Problem statement: Word for word, restate each of the records below.

Given entries:
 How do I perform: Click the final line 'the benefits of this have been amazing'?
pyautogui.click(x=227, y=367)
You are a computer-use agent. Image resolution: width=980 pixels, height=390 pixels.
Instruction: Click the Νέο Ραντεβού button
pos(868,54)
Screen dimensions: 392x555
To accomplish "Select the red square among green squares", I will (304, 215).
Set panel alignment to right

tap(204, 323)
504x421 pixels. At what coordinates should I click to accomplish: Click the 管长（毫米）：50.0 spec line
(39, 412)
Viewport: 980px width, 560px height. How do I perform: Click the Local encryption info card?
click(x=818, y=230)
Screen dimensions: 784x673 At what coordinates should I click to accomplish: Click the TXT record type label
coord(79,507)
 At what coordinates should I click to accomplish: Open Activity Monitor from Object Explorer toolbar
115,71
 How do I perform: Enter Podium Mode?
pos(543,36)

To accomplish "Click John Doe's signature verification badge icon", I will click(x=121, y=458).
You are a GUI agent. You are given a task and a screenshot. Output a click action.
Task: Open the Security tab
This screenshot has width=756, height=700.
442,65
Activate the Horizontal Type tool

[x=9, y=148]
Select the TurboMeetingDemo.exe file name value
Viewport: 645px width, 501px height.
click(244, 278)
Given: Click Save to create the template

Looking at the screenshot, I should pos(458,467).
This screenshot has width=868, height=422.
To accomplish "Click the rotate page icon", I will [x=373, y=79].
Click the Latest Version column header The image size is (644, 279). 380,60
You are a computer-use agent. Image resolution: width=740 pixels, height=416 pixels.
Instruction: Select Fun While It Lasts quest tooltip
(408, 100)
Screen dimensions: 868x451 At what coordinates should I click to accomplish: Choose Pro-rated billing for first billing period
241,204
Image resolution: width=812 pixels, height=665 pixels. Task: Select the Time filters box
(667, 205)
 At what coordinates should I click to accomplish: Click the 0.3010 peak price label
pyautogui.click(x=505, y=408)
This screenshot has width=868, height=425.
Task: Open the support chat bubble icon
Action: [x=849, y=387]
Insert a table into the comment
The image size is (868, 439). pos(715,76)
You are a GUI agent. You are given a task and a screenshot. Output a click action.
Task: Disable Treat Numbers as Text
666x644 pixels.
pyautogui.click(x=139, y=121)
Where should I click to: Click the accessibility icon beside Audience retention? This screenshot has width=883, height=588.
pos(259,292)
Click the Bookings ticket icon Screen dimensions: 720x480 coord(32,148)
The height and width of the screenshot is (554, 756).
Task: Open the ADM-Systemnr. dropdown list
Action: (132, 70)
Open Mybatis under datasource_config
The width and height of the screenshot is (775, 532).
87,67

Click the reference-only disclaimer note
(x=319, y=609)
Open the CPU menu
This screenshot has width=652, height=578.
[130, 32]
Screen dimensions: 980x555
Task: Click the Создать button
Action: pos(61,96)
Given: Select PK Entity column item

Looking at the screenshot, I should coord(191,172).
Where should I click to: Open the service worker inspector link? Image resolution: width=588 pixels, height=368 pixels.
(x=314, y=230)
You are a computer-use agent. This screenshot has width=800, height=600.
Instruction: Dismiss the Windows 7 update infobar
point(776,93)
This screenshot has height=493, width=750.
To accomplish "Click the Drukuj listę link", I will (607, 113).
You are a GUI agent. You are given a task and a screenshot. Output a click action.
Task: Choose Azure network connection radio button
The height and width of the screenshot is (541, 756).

Written answer:
 How do I perform: Click the final line 'the benefits of this have been amazing'?
pyautogui.click(x=227, y=367)
You are a computer-use agent. Image resolution: width=980 pixels, height=390 pixels.
Instruction: Click the Νέο Ραντεβού button
pos(868,54)
Screen dimensions: 392x555
To accomplish "Select the red square among green squares", I will (304, 215).
Set panel alignment to right

tap(204, 323)
504x421 pixels. At what coordinates should I click to accomplish: Click the 管长（毫米）：50.0 spec line
(39, 412)
Viewport: 980px width, 560px height. How do I perform: Click the Local encryption info card?
click(x=818, y=230)
Screen dimensions: 784x673 At what coordinates should I click to accomplish: Click the TXT record type label
coord(79,507)
 At what coordinates should I click to accomplish: Open Activity Monitor from Object Explorer toolbar
115,71
 How do I perform: Enter Podium Mode?
pos(543,36)

To accomplish "Click John Doe's signature verification badge icon", I will click(x=121, y=458).
You are a GUI agent. You are given a task and a screenshot. Output a click action.
Task: Open the Security tab
This screenshot has width=756, height=700.
442,65
Activate the Horizontal Type tool

[x=9, y=148]
Select the TurboMeetingDemo.exe file name value
Viewport: 645px width, 501px height.
click(244, 278)
Given: Click Save to create the template

Looking at the screenshot, I should pos(458,467).
This screenshot has width=868, height=422.
To accomplish "Click the rotate page icon", I will [x=373, y=79].
Click the Latest Version column header The image size is (644, 279). 380,60
You are a computer-use agent. Image resolution: width=740 pixels, height=416 pixels.
Instruction: Select Fun While It Lasts quest tooltip
(408, 100)
Screen dimensions: 868x451 At what coordinates should I click to accomplish: Choose Pro-rated billing for first billing period
241,204
Image resolution: width=812 pixels, height=665 pixels. Task: Select the Time filters box
(667, 205)
 At what coordinates should I click to accomplish: Click the 0.3010 peak price label
pyautogui.click(x=505, y=408)
This screenshot has width=868, height=425.
Task: Open the support chat bubble icon
Action: [x=849, y=387]
Insert a table into the comment
The image size is (868, 439). pos(715,76)
You are a GUI agent. You are given a task and a screenshot. Output a click action.
Task: Disable Treat Numbers as Text
666x644 pixels.
pyautogui.click(x=139, y=121)
Where should I click to: Click the accessibility icon beside Audience retention? This screenshot has width=883, height=588.
pos(259,292)
Click the Bookings ticket icon Screen dimensions: 720x480 coord(32,148)
The height and width of the screenshot is (554, 756).
Task: Open the ADM-Systemnr. dropdown list
Action: (132, 70)
Open Mybatis under datasource_config
The width and height of the screenshot is (775, 532).
87,67

Click the reference-only disclaimer note
(x=319, y=609)
Open the CPU menu
This screenshot has width=652, height=578.
[130, 32]
Screen dimensions: 980x555
Task: Click the Создать button
Action: pos(61,96)
Given: Select PK Entity column item

Looking at the screenshot, I should coord(191,172).
Where should I click to: Open the service worker inspector link? Image resolution: width=588 pixels, height=368 pixels.
(x=314, y=230)
You are a computer-use agent. This screenshot has width=800, height=600.
Instruction: Dismiss the Windows 7 update infobar
point(776,93)
This screenshot has height=493, width=750.
To accomplish "Click the Drukuj listę link", I will (607, 113).
You are a GUI agent. You are given a task and a screenshot. Output a click action.
Task: Choose Azure network connection radio button
The height and width of the screenshot is (541, 756).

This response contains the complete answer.